A self-guided drive trail between the Perth Hills and Western Australia’s Eastern Goldfields. Go with the Flow. Follow the water to discover more about the audacious goldfields water supply scheme and Engineer CY O’Connor.

Discover The people and the Scheme

“Future generations, I am quite certain will think of us and bless us for our far seeing patriotism, and it will be said of us, as Isaiah said of old, ‘They made a way in the wilderness, and rivers in the desert” – Sir John Forrest

Ghooli to Gilgai GPHT Sites

No 6 Pump Station

From early October 2023 onwards, works will commence which involve removing asbestos from the site surrounding the Ghooli Heritage Pump Station (but not the pump station building itself). The remediation may take up to four months to complete, and the site will be closed to the public during this time. The standpipe at the site will not be accessible to the public during this time as well.
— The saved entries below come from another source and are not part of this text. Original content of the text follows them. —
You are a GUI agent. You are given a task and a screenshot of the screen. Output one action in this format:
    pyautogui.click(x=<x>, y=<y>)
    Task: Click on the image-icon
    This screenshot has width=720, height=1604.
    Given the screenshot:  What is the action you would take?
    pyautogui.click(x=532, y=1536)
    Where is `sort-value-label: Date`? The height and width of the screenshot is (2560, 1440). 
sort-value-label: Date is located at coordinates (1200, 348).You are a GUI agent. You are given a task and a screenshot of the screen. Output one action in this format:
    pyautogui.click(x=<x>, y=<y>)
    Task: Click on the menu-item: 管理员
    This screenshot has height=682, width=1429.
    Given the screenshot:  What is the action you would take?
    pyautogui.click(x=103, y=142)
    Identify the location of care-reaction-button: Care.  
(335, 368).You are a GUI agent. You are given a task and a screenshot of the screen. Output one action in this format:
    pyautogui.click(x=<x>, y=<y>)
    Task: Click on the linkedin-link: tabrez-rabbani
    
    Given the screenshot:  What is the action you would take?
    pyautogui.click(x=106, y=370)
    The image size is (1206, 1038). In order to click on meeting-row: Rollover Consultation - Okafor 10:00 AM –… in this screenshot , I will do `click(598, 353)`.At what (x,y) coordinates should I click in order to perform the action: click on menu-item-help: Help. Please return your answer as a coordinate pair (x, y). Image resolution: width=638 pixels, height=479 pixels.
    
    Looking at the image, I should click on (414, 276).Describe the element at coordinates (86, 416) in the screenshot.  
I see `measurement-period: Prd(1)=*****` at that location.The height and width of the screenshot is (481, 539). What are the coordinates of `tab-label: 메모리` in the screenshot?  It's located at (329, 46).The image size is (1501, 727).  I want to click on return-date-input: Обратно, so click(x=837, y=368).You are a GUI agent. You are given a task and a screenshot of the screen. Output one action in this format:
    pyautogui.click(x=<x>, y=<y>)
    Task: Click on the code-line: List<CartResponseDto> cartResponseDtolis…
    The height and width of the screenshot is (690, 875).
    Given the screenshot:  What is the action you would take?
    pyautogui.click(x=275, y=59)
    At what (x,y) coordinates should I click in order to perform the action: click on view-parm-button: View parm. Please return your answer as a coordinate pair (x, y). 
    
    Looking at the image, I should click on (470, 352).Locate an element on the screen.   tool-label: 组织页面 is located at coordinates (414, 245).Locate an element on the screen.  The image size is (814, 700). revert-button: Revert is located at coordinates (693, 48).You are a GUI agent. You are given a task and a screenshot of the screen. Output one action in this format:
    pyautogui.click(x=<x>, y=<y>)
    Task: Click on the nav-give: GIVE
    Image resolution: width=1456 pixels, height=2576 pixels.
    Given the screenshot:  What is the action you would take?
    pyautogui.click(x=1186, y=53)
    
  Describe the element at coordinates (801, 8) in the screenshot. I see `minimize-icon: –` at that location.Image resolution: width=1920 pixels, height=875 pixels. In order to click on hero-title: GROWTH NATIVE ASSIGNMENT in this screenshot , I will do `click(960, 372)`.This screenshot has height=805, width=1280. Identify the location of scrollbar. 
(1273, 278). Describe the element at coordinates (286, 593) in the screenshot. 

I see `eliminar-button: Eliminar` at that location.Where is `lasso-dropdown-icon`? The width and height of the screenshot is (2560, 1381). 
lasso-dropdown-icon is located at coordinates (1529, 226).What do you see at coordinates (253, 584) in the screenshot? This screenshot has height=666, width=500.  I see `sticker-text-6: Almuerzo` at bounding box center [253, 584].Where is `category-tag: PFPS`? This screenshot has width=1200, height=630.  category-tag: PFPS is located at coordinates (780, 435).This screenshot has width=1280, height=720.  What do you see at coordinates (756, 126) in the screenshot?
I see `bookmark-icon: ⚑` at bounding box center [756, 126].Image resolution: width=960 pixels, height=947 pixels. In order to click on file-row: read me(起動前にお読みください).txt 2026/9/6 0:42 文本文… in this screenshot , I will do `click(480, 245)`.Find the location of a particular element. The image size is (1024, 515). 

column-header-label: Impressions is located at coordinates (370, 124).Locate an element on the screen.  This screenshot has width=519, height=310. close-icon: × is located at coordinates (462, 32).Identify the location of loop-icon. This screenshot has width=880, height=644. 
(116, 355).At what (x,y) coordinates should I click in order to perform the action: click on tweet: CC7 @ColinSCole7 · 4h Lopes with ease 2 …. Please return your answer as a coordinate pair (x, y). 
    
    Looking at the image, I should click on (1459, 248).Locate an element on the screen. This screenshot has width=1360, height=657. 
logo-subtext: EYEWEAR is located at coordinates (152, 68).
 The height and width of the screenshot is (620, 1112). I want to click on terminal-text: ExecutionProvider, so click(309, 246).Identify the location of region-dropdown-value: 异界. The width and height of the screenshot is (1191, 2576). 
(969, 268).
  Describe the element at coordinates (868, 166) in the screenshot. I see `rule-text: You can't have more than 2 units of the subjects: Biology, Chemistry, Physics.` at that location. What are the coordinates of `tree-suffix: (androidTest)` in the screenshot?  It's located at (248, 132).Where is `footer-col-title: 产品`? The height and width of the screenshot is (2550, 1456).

No 6 Pump Station was situated at Ghooli on the railway line. Take a walk around to learn more about the rich and full lives of those who lived and worked here – the families as well as the men.

No 6 Pump Station. Like the other stations the prominent red building with large Romanesque arches are displayed.
Gary Peters. No 6 Pump Station.

With its tall steel chimney a dominant marker, No 6 Pump Station, situated less than 200 metres off the highway, is one of the more visible of the remote pipeline places. Remnants of the old Pump Station and its ancillary buildings provide a glimpse of a life now past at this still operational pumping site.

What appears to be nothing more than a patch of gravel indicates there were once tennis courts where the pump station adults and children played against each other and against teams from the next pump station up or down the line. Children’s playground equipment was adjacent to the courts, making this the lively centre of the community.

The school was beyond the Pump Station building to the east with the housing allotments to the west. The number of houses varied over the years from the original two engineers’ houses and a single men’s barracks, to a maximum of 10 houses.

No 6 is a good place to consider how the scheme was fuelled.  It has a ‘coal bin’ and one of the few remaining weighbridges. The scheme’s boilers were originally designed to be fuelled by coal. Within two years, however, they were being fuelled by wood which was cheaper and more easily obtained.

Coal and, later, 6 foot lengths of firewood were delivered by railway and unloaded from a track running on an elevated timber trestle just outside the boiler room arch. The roof above this structure had to be high enough (5.5 m) to accommodate the train’s funnel. Later wood was delivered by motor vehicle and a weighbridge was constructed in 1949-50 to determine the load for payment.

Remains of the playground at No 6, built for the workers children.
Gary Peters. Remains of the playground at No 6, built for the workers children.

The water supply scheme’s importance to Western Australia’s mining and agricultural industries is such that during World War II the pump stations and the weir were guarded by various groups including Special Police and the army. No 6 was no exception with people from the nearby town of Southern Cross guarding it.